A Justiça determinou que a pena seja cumprida imediatamente em regime inicial fechado.
Segundo o Ministério Público de Mato Grosso (MPMT), o crime aconteceu em novembro de 2024 e foi praticado em contexto de violência doméstica. A acusação apontou que o suspeito agiu por motivação ligada ao inconformismo com o fim do relacionamento.
De acordo com as investigações, dias após o desaparecimento da vítima, o filho de Kelma procurou a Polícia Civil para registrar ocorrência. Inicialmente, o suspeito alegou que ela teria saído de casa voluntariamente, mas a versão foi descartada durante as apurações.
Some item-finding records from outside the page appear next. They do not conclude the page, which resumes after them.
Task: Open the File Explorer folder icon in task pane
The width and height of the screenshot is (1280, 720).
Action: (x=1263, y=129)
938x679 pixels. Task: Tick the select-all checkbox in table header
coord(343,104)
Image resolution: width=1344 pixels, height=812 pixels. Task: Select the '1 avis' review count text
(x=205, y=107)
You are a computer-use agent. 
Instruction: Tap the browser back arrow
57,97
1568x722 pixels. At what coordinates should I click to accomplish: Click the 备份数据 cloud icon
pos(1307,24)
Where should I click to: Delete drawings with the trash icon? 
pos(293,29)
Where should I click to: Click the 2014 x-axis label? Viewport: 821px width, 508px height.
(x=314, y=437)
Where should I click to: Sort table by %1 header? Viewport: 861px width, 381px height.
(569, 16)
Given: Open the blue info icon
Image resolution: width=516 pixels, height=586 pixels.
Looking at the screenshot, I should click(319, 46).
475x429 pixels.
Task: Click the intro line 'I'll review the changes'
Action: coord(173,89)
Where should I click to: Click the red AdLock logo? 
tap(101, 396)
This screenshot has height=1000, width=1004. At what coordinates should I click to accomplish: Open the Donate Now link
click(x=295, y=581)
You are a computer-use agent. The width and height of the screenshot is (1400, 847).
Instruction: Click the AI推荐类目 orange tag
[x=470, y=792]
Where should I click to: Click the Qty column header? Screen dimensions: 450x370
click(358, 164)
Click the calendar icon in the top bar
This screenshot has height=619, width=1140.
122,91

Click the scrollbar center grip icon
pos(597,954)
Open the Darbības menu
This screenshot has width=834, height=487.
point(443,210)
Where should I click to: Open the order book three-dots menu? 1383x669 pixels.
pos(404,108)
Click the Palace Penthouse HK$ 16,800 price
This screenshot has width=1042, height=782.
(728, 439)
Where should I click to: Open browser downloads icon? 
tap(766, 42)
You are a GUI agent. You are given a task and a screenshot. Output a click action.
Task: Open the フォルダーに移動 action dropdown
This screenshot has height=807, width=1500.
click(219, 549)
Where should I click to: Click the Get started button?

O corpo da vítima foi encontrado posteriormente próximo ao Córrego da Preguiça, no distrito de Deciolândia. Conforme a perícia, a mulher apresentava sinais de violência e estava enrolada em um cobertor, amarrada com fios de alta resistência.
As investigações também apontaram que o relacionamento era marcado por episódios frequentes de agressões e ameaças. Testemunhas relataram que o acusado demonstrava comportamento possessivo e não aceitava a separação.
Durante a perícia na residência do casal, os policiais encontraram sinais de luta corporal e manchas de sangue espalhadas pelo imóvel.
O Conselho de Sentença reconheceu as qualificadoras apresentadas pelo Ministério Público, incluindo feminicídio em contexto de violência doméstica e recurso que dificultou a defesa da vítima.